None other than Star Wars producer George Lucas. Reached via satellite at his new lunar mansion, Lucas remarked, “It’s no big deal, really. I’m going to beam the monument up here to the moon, where I’ve built a virtual-reality studio for my next film, Star Wars XV.” Lucas says he can afford to buy the monolith because he doesn’t have to pay actors anymore: He uses computer-generated, “virtual” people in all his new films.
He wouldn’t disclose what he plans to use the monument for.
Asheville Mayor Leni Parknik opposed the sale, complaining, “We’re going to miss that big obelisk when it’s gone. I mean, where can you get another one that size?”
Council member Chucky Dillinger also voted against selling the monument, remarking, “We coulda got a lot more for that big piece of rock.

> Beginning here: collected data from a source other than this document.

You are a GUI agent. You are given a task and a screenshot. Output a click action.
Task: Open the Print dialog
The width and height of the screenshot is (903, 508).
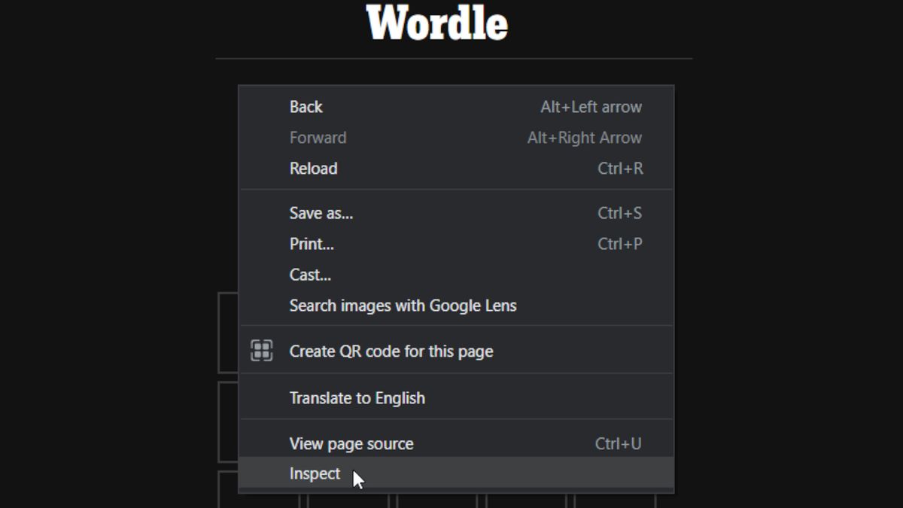click(311, 244)
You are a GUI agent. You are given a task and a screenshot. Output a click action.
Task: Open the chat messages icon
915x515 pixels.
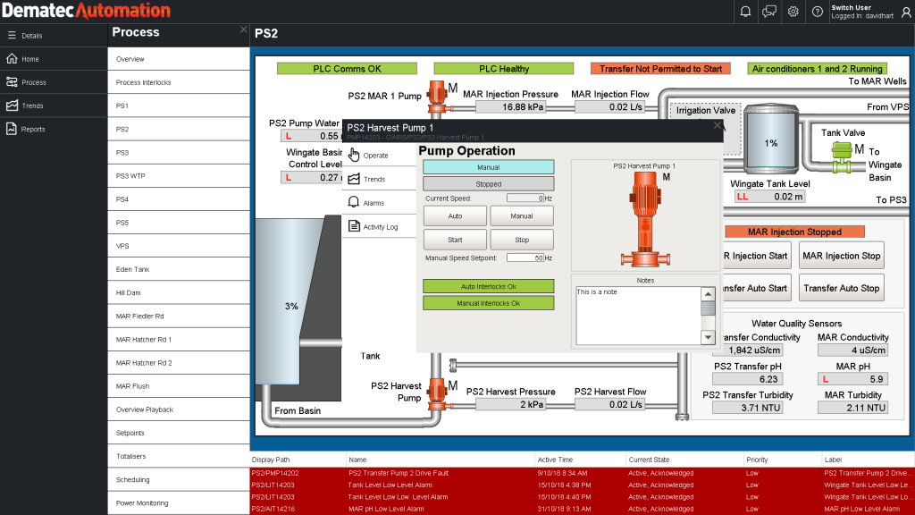769,12
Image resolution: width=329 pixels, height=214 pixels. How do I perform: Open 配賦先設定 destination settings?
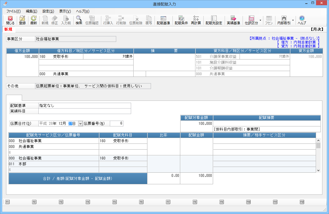(214, 20)
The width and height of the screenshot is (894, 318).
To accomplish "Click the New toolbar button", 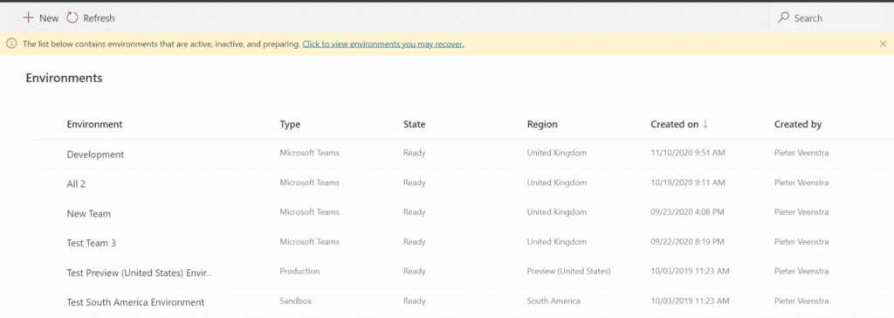I will 40,17.
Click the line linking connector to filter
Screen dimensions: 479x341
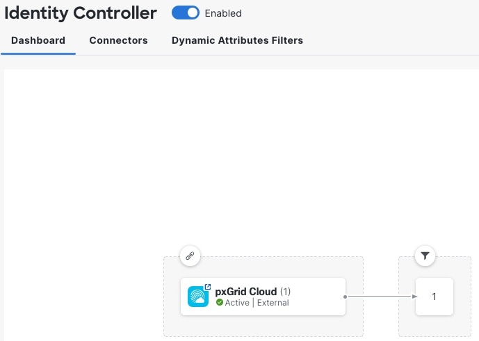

I asked Council to let my guys talk to Lucas, but they didn’t go for it.”
Dillinger and Parknik were outgunned: Hayword’s motion to sell the monument was backed by Council members Soldem, P.T. Times, Barb Roadway and Count Cobb.
“We’ll be able to widen that Patton-and-Biltmore intersection for the first time in decades,” said Roadway. “We’re going to sell the water fountain, too, so the new I-240 link can zip right through town, without the cars getting wet. Our architects will also figure out how to suspend a pedestrian bridge beneath the structure, so people can have a place to walk in the shade,” she added.
Other planned uses for the windfall include: building 10 baseball fields (at the end of the runways at Asheville Airport); hiring Lucas to design virtual horse-drawn carriages to carry center-city kids out to the ballfields; converting half the city’s 400 miles of streets to hiking trails; converting the other half to linear parking lots; adding 10 underground levels to the Civic Center parking deck; and buying cushions for all the chairs in Council’s second-floor chamber room.
To raise still more money, Council members were also debating whether to rent their chambers out for lunch-time aerobics classes. But before making such a historic decision, they voted unanimously to commission a $1 million study of the proposal’s feasibility.